AIM – Copy out each of the following lines word for word, leaving out the pictures.

## BEGIN PROVIDED ENTRIES

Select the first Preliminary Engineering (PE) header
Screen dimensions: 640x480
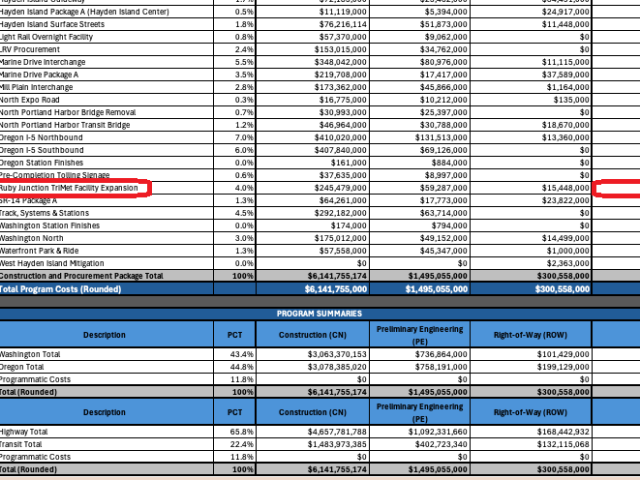tap(420, 335)
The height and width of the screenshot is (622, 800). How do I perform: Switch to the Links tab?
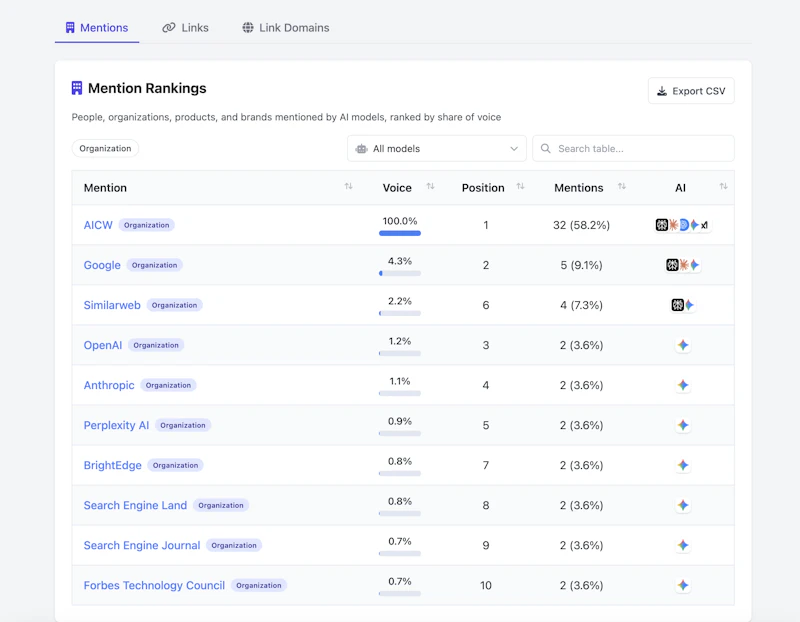185,28
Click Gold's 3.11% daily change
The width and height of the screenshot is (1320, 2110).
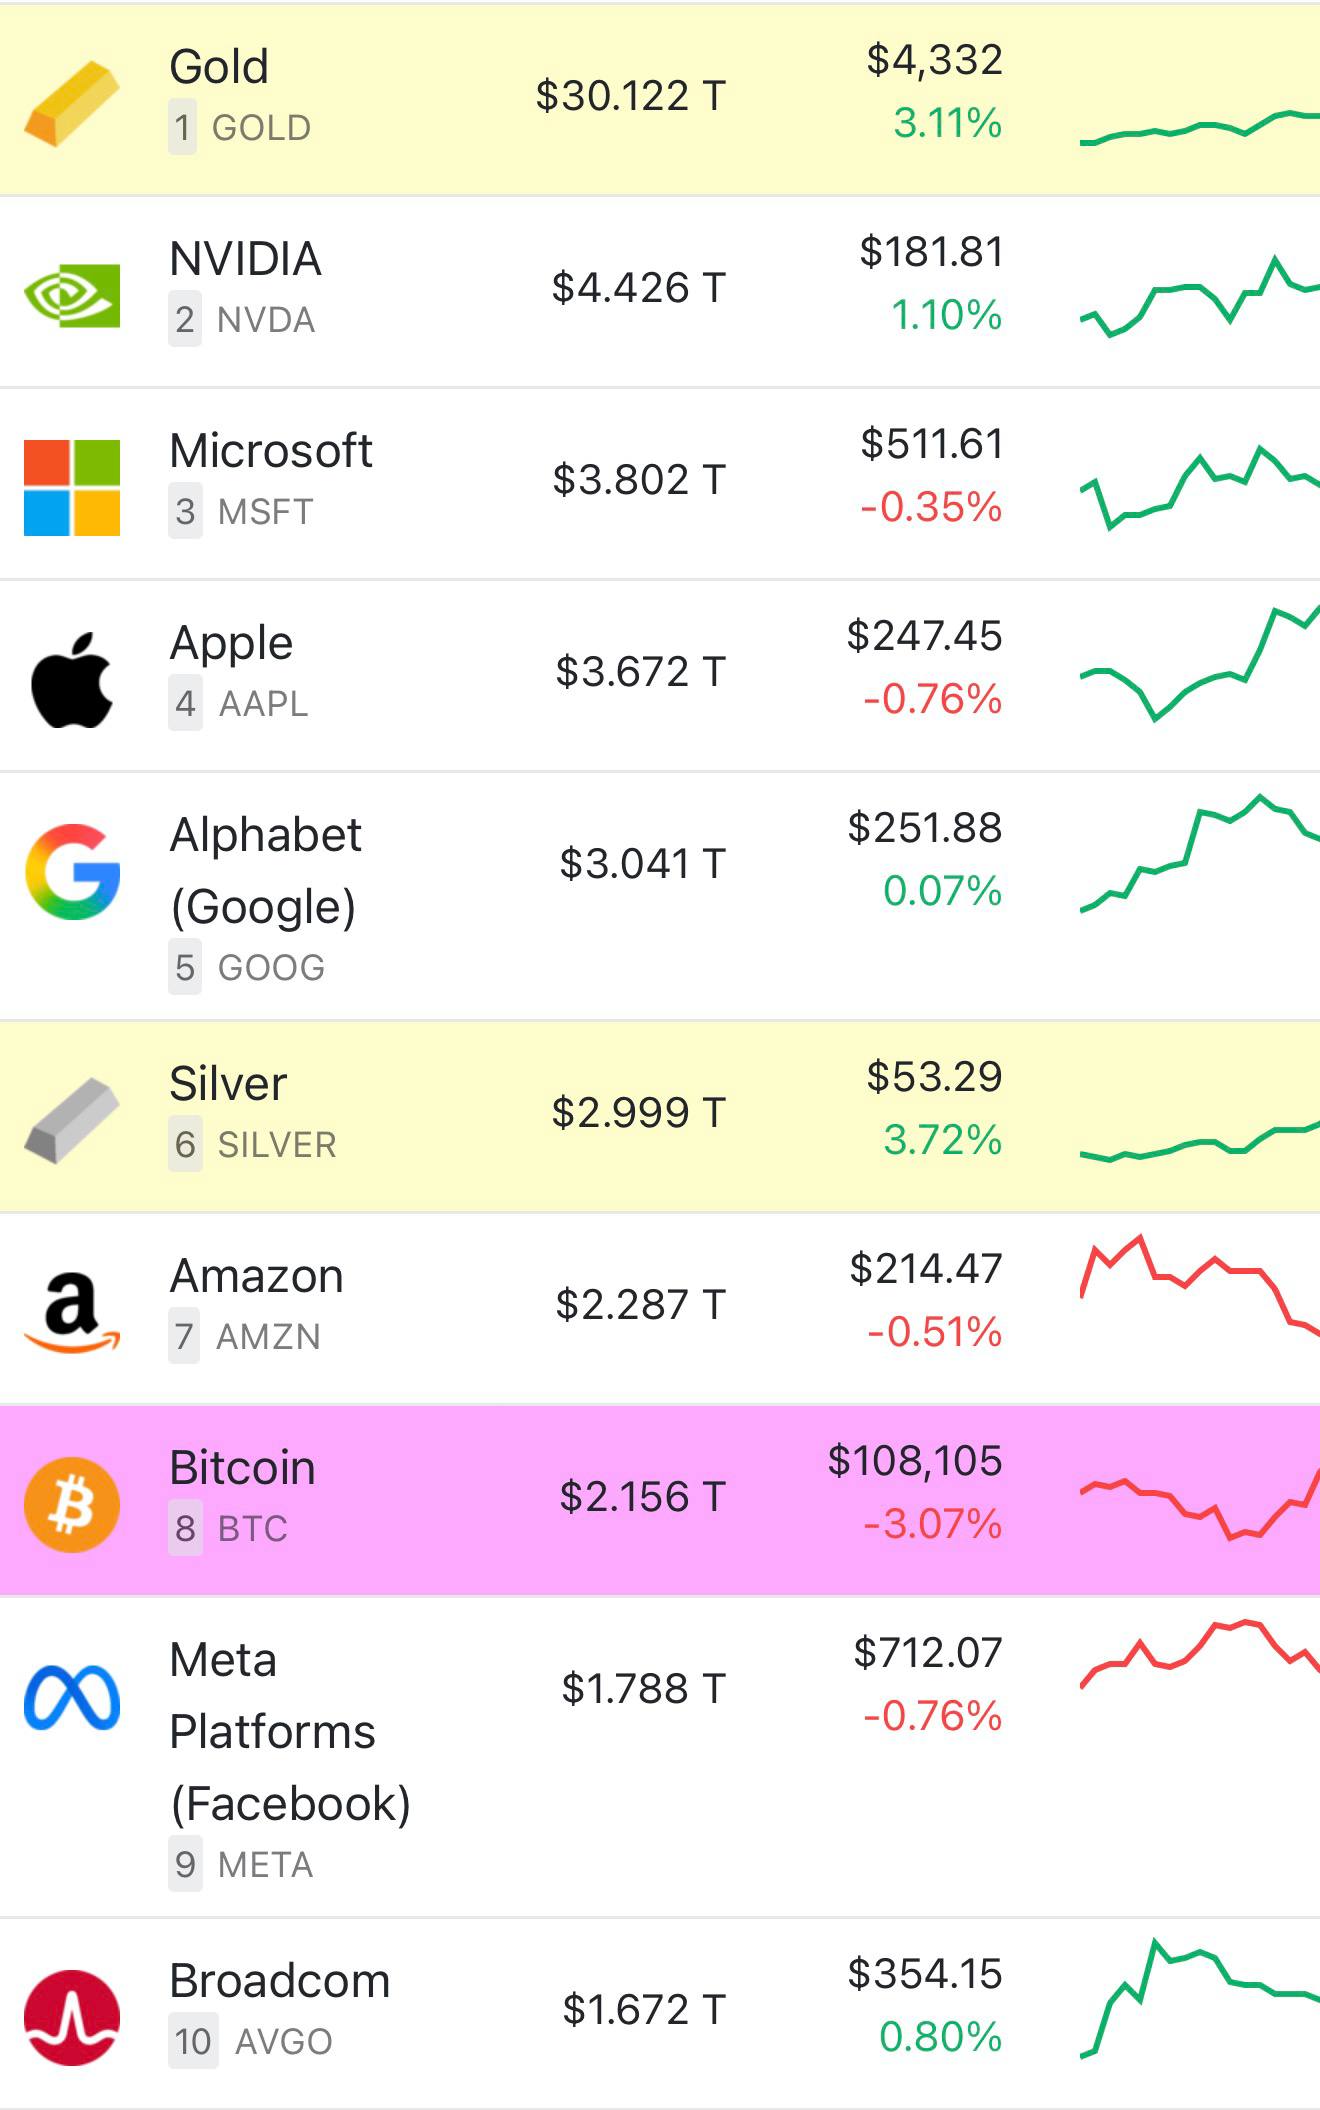tap(947, 124)
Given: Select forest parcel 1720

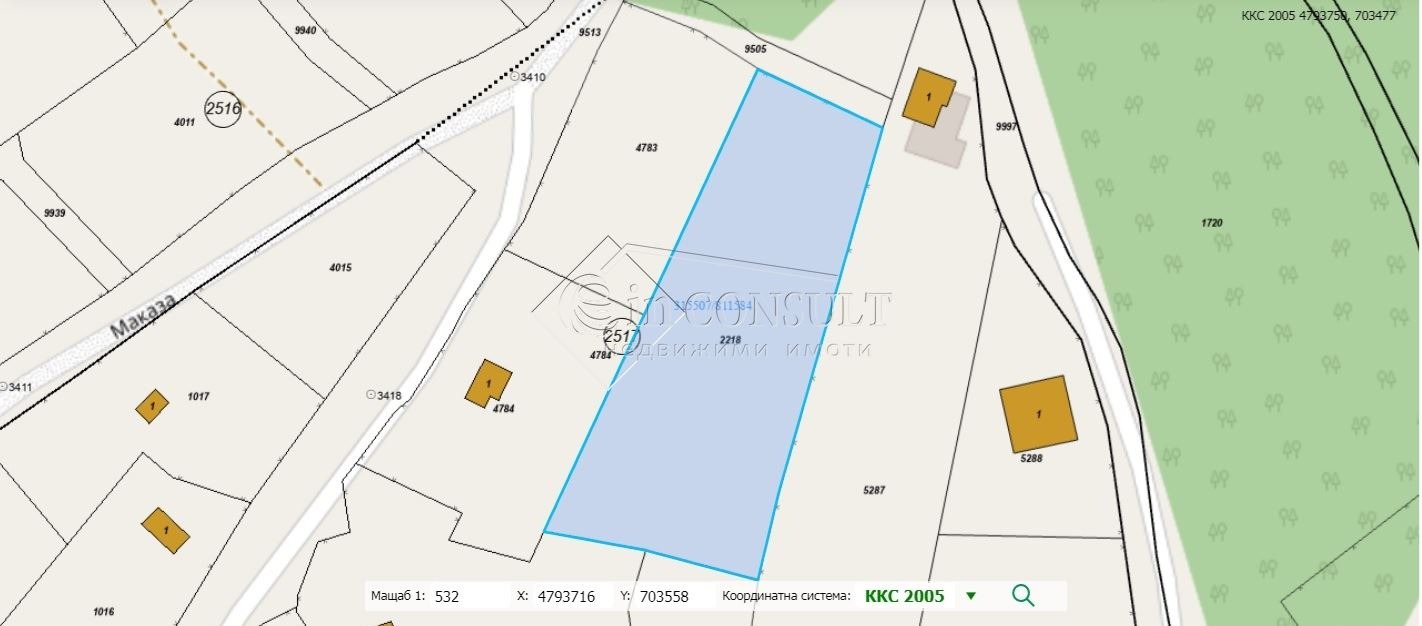Looking at the screenshot, I should (1212, 223).
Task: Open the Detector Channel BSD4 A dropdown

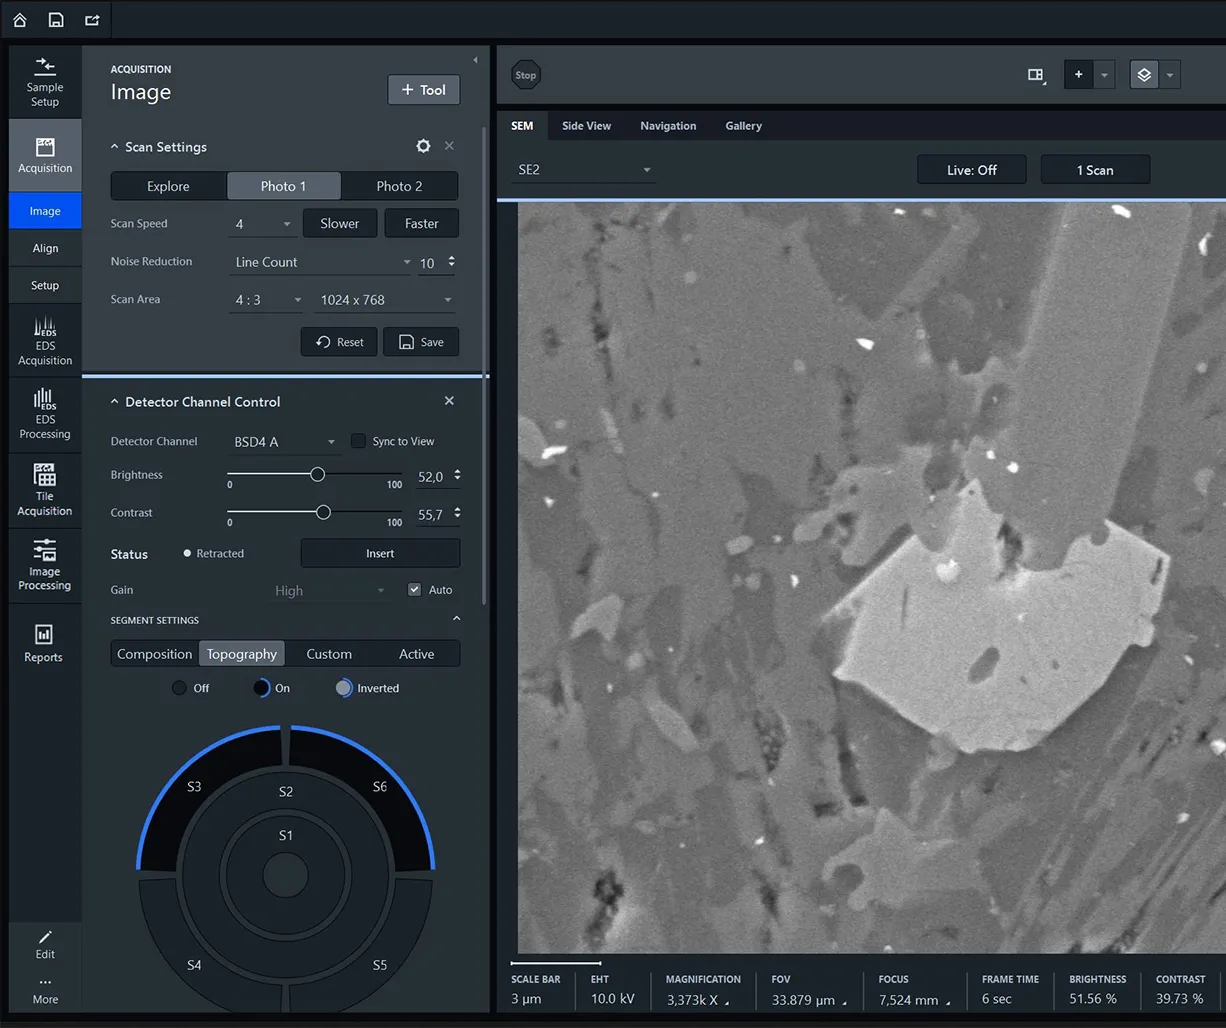Action: (285, 441)
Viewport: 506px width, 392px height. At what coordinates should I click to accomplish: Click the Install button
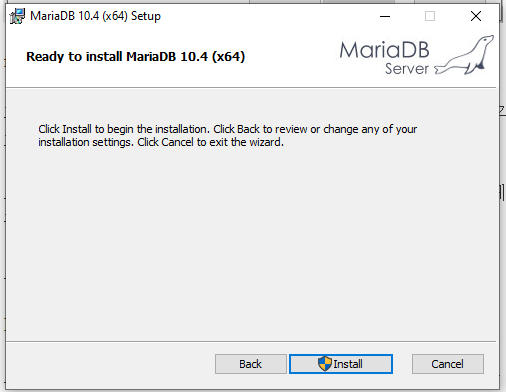[341, 364]
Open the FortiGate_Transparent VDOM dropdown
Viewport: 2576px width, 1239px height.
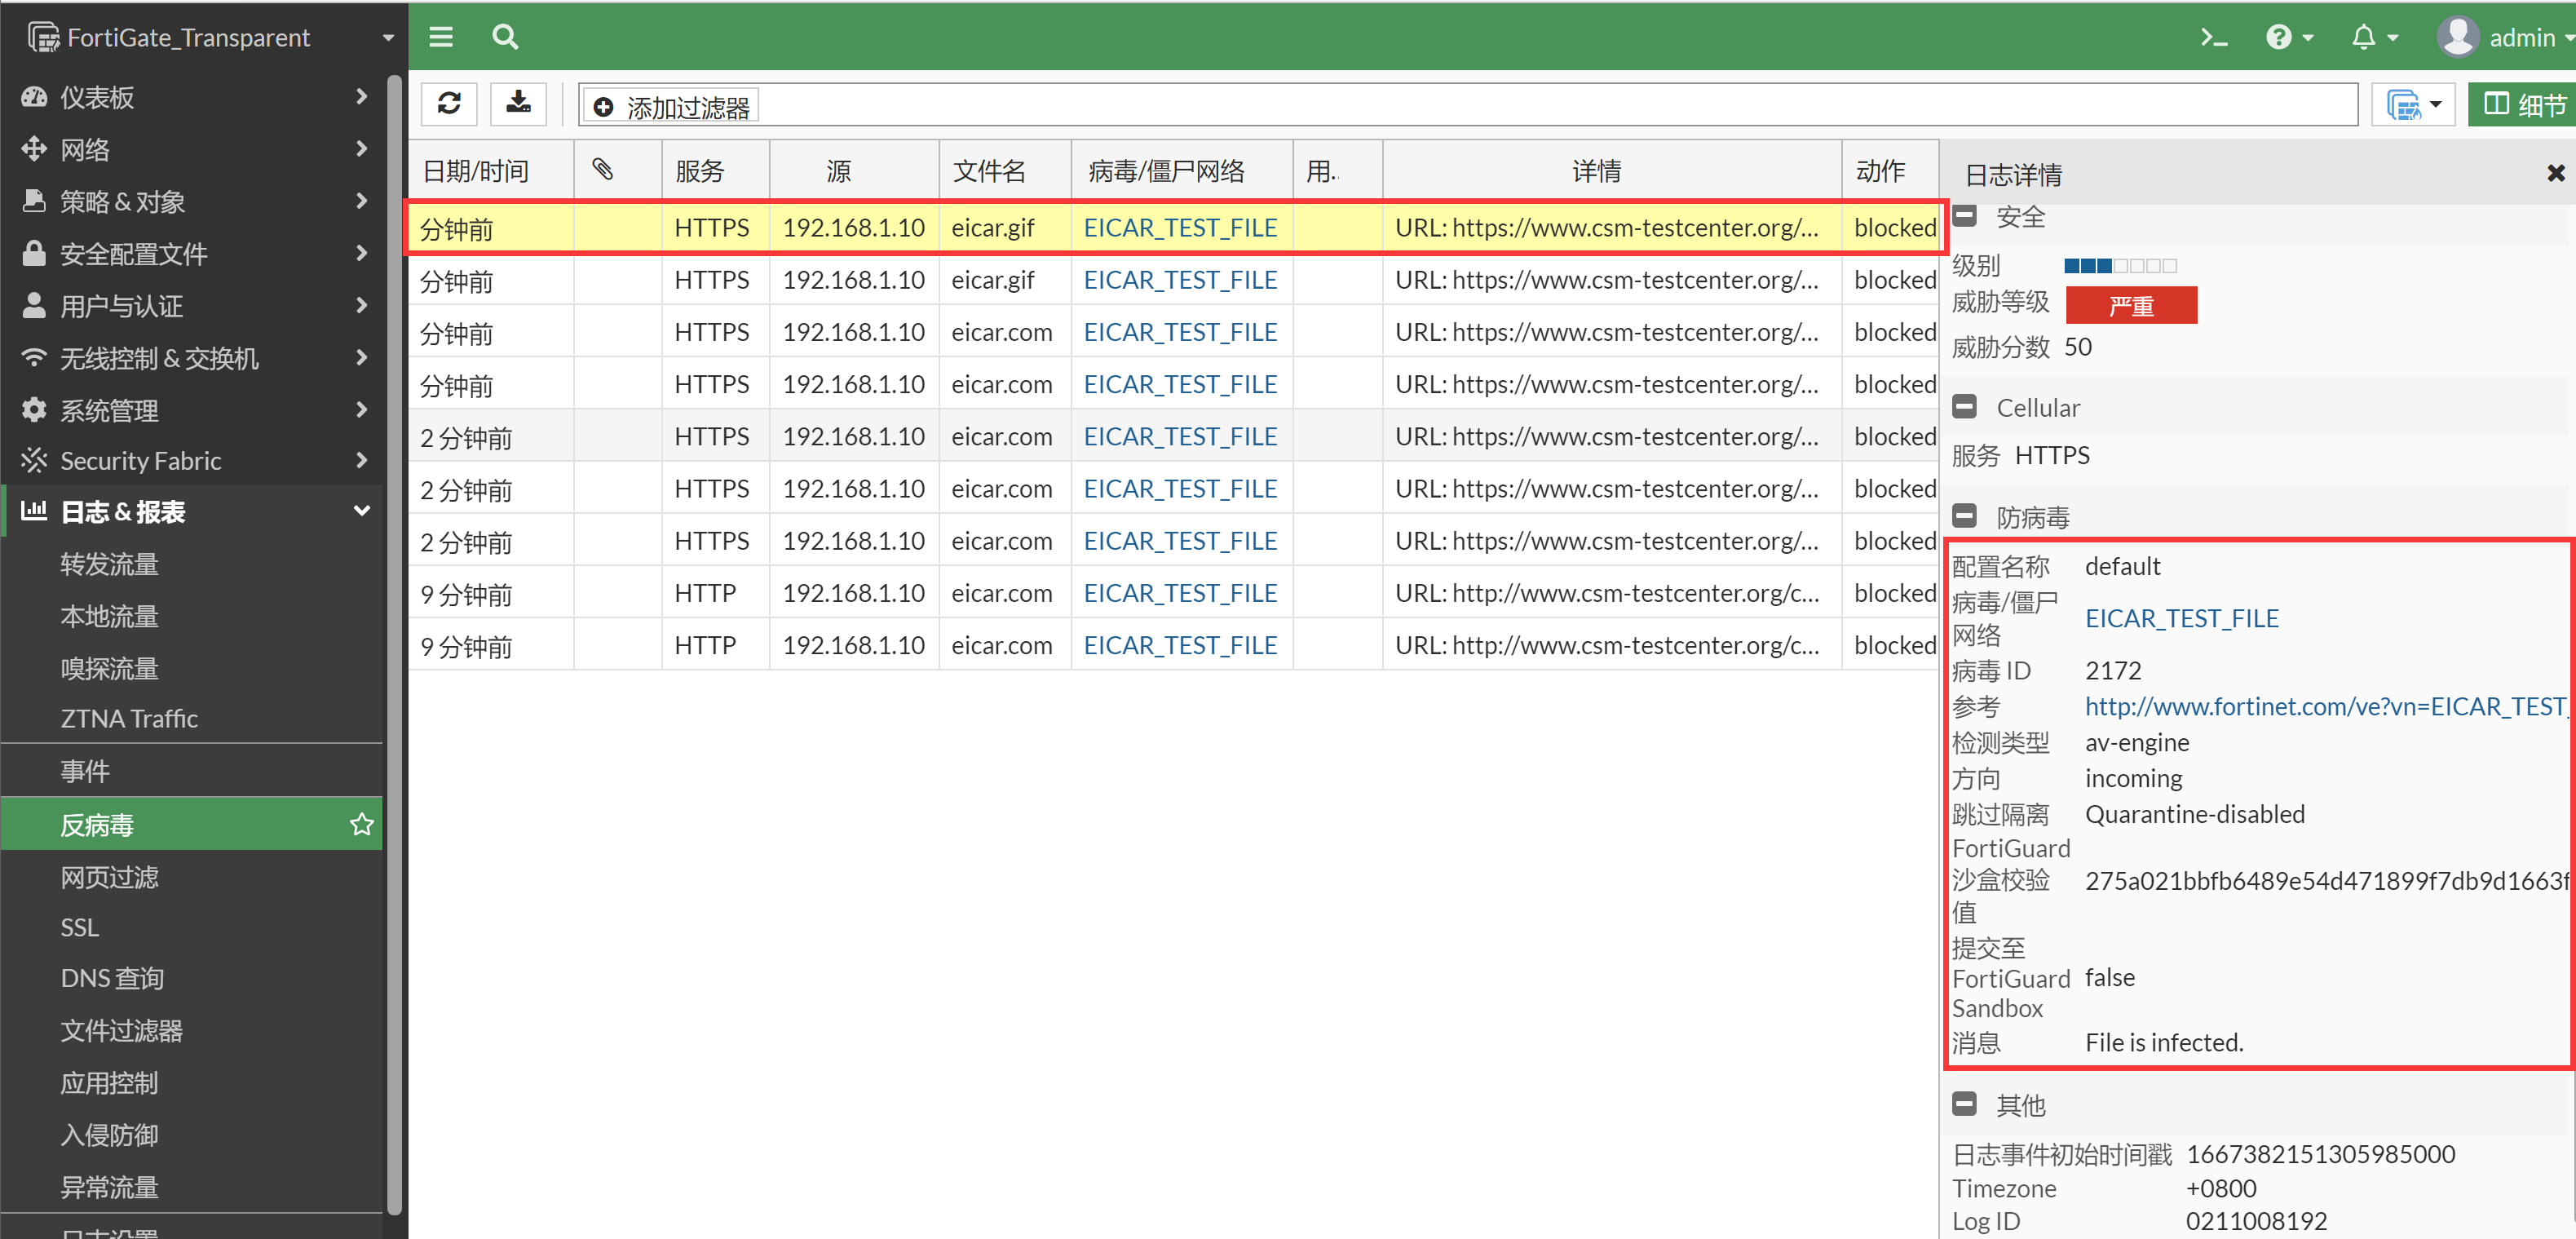point(388,38)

## END PROVIDED ENTRIES

EXPECTED ANSWER –
Select the first Preliminary Engineering (PE) header
Screen dimensions: 640x480
tap(420, 335)
The height and width of the screenshot is (622, 800). How do I perform: Switch to the Links tab?
185,28
Click Gold's 3.11% daily change
The width and height of the screenshot is (1320, 2110).
tap(947, 124)
Given: Select forest parcel 1720

Looking at the screenshot, I should (1212, 223).
Task: Open the Detector Channel BSD4 A dropdown

Action: (285, 441)
Viewport: 506px width, 392px height. At what coordinates should I click to accomplish: Click the Install button
[341, 364]
Open the FortiGate_Transparent VDOM dropdown
Viewport: 2576px width, 1239px height.
point(388,38)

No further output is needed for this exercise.